October 25, 2018 | Criminal

A best-selling Canadian author of 14 books on economic trends, real estate, the financial crisis, personal finance strategies, taxation and politics. Nationally-known speaker and lecturer on macroeconomics, the housing market and investment techniques. He is a licensed Investment Advisor with a fee-based, no-commission Toronto-based practice serving clients across Canada.

Almost five years ago Jesse Colombo, a high-falutin’ financial analyst and Houston-based financial advisor wrote a scary piece for Forbes Magazine. “These 23 charts prove that stocks are heading for a devastating crash,” the ominous headline read.

Then it got worse.

“Following the bull market pattern of the past five years, the U.S. stock market continues to climb to new highs while shaking off all reasons for pessimism as well as the warnings of skeptics. Stock market bulls are becoming increasingly brazen as they drive the market to nosebleed heights, which is convincing a greater number of people into believing in the economic recovery. Unfortunately, the public is being fooled because the U.S. stock market and economy is experiencing another classic central bank-driven bubble that will end in a calamity, erasing of trillions dollars of wealth.”

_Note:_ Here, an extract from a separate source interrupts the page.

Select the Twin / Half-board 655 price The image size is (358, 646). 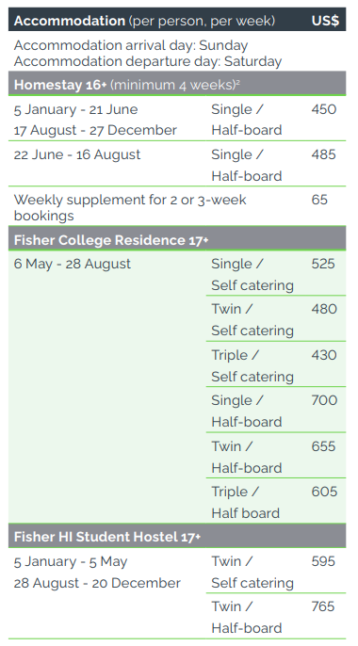[x=323, y=446]
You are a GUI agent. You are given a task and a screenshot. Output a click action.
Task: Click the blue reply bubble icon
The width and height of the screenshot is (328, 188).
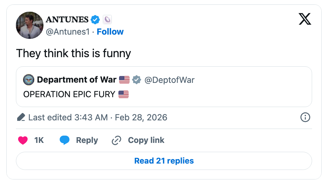(x=65, y=140)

This guru said 'trillions' would be erased

 

The Dow, when Scary Jesse penned that, was at 17,000. Today – even after the recent crappy sessions – it sits around 25,000. So listening to him might have cost you a 44% return on the US equity portion of your portfolio. It was bad advice. Classic Chicken Little. ‘Things have to go down just because they went up’. In fact, it’s almost always been bad advice to sell, hide, retreat, cower, shelter and try to time the market. Especially in a storm.

Or in 2008. As we know, the three-year period surrounding the Great Financial Crisis were the worst experienced in a lifetime – since back in 1929. The Toronto stock market, for example, lost 55% of its value and those with stock-only portfolios waited seven years to get their money back. That was bad. But not as withering as the early-Nineties collapse in Toronto real estate. Then it took 14 years for average prices to recover.

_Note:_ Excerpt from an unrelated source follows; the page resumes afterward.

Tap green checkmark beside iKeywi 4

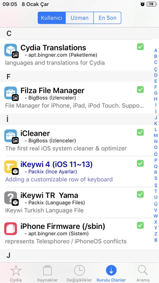(x=140, y=163)
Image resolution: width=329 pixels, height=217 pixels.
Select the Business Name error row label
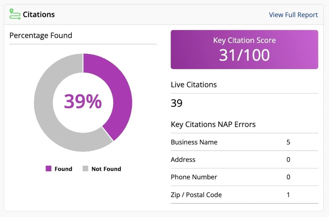194,142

In any case, equities always regain their value faster than housing, since the stock market is a proxy for the entire economy. Moreover, any investor with a balanced portfolio (40% fixed income, 60% growthy ETFs) in 2008-10, did okay. The assets lost 20% in the mess, recovered in just 12 months then added 17% the next year. People who panicked and sold in the gale lost a fifth of their money. Those who ignored the media experts, other little chicks and blog mecroeconomists, ended up making 5% annually during that time – the worst crisis in a generation. Not bad.

Now, let’s review the last 10 years, including the 2008-9 mash up.

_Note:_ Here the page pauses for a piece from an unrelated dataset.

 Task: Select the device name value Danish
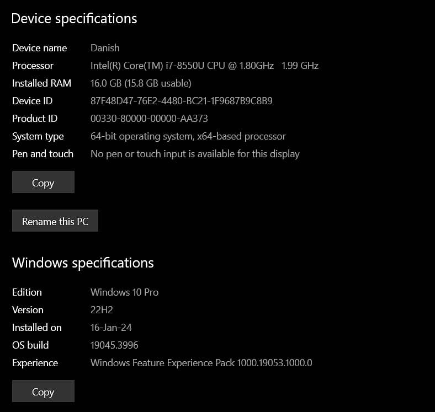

What the market's delivered over 10 years

 

Five years ago the doomers said stocks were grossly inflated by central bank largess – quantitative easing. When that punchbowl is taken away, they forecast, equities will fold. They didn’t. Trump came along and the party continued, this time bolstered by tax cuts, protectionism, corporate profits, jobs and consumer spending.  Now, nine Fed increases later, the stimulus is being withdrawn and the doomers say higher rates and more debt will crash investors.

In fact, any one day there are a dozen irrefutable reasons why things are about to collapse. Trade wars with China. Romping government deficits. Surging bond yields. Political polarization. Trump. Putin. The crazy bearded Saudi guy. Venezuela. Our wobbling housing market. Or a recession – because it’s time one blew in.

Many people expecting their portfolios to go up every single month they’re invested are upset with 2018. No wonder. Markets have corrected globally after two boffo years in which balanced portfolios made a 20% gain. By Christmas they likely won’t have made much – maybe a GIC rate of return. But they also get to hang on to the ground already gained. That’s how investing works – fluctuations, but we know that more than 70% of the time markets advance in any given year. Hence the wisdom of the old adage that it’s not timing the market, but time in the market that delivers results.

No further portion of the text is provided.